Sikap serupa disampaikan keponakan Sutrimo, Abi.

Ia mengakui keluarga tidak rela apabila makam almarhum kembali dibongkar setelah Sutrimo dimakamkan di kampung halamannya.

Namun, keluarga memilih mengutamakan proses hukum apabila negara membutuhkan pemeriksaan lebih lanjut terhadap jenazah Sutrimo.

"Sebenarnya enggak rela digali lagi, cuma kalau dari negara dibutuhkan untuk kepastian hukum, mau tidak mau harus diikuti," kata Abi.

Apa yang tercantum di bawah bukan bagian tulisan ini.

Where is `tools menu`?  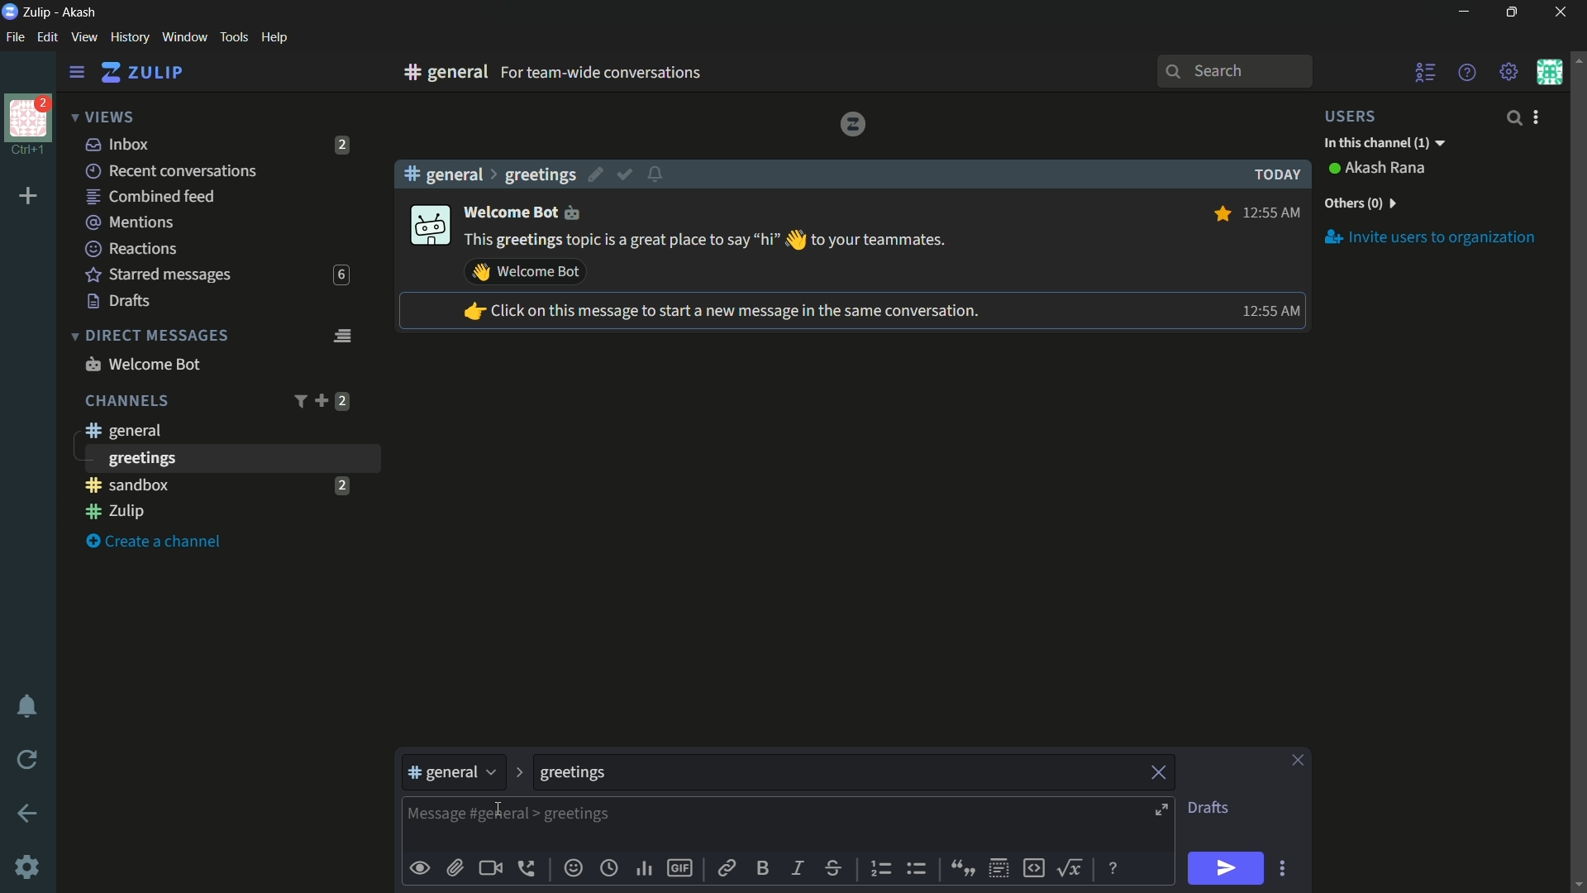
tools menu is located at coordinates (233, 37).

Kejanggalan Jenazah Sutrimo

Menurut informasi yang beredar, Sutrimo adalah Kepala Rumah Tangga (Karumga) mantan Jaksa Agung Muda Bidang Tindak Pidana Khusus (Jampidsus), Febrie Adriansyah, yang kini menjadi tersangka kasus korupsi Tindak Pidana Pencucian Uang (TPPU).

Saat dibawa ke Rumah Sakit Muhammadiyah Taman Puring, Sutrimo dinyatakan death on arrival atau sudah meninggal ketika datang.

Jasad Sutrimo pun langsung dibawa ke kampung halamannya di Banyumas, Jawa Tengah.

Berdasarkan rekaman CCTV rumah sakit, ambulans yang membawa Sutrimo tiba di RS Muhammadiyah Taman Puring pada Kamis pagi sekitar pukul 9.09 WIB.

"Berdasarkan hasil pemeriksaan oleh tim medis di UGD, pasien dinyatakan telah meninggal dunia sebelum tiba di rumah sakit," jelas Divisi Hukum RS Muhammadiyah Taman Puring, Ahmad, Senin (27/7/2026).

Setidaknya ada empat orang yang mengantarkan Sutrimo ke rumah sakit.

Nama Febrio Adiono tercatat sebagai penanggung jawab pasien.

Selain nama penanggung jawab pasien, rumah sakit juga mendata ambulans yang digunakan untuk mengantar Sutrimo.

Namun, informasi yang diberikan para pengantar sangat terbatas.

Lebih lanjut, Ahmad mengungkap kondisi jenazah Sutrimo saat tiba di RS Muhammadiyah Taman Puring.

Sutrimo disebutkan mengeluarkan busa dari mulut ketika ditemukan di depan klinik kecantikan.

Namun, Ahmad mengungkapkan pihaknya tak melihat busa dari mulut Sutrimo.

"Nah, (saat korban) sampai di kami, busa itu kami tidak melihat. Ya, kami enggak tahu itu ya (ada busa atau tidak)," ungkap Ahmad.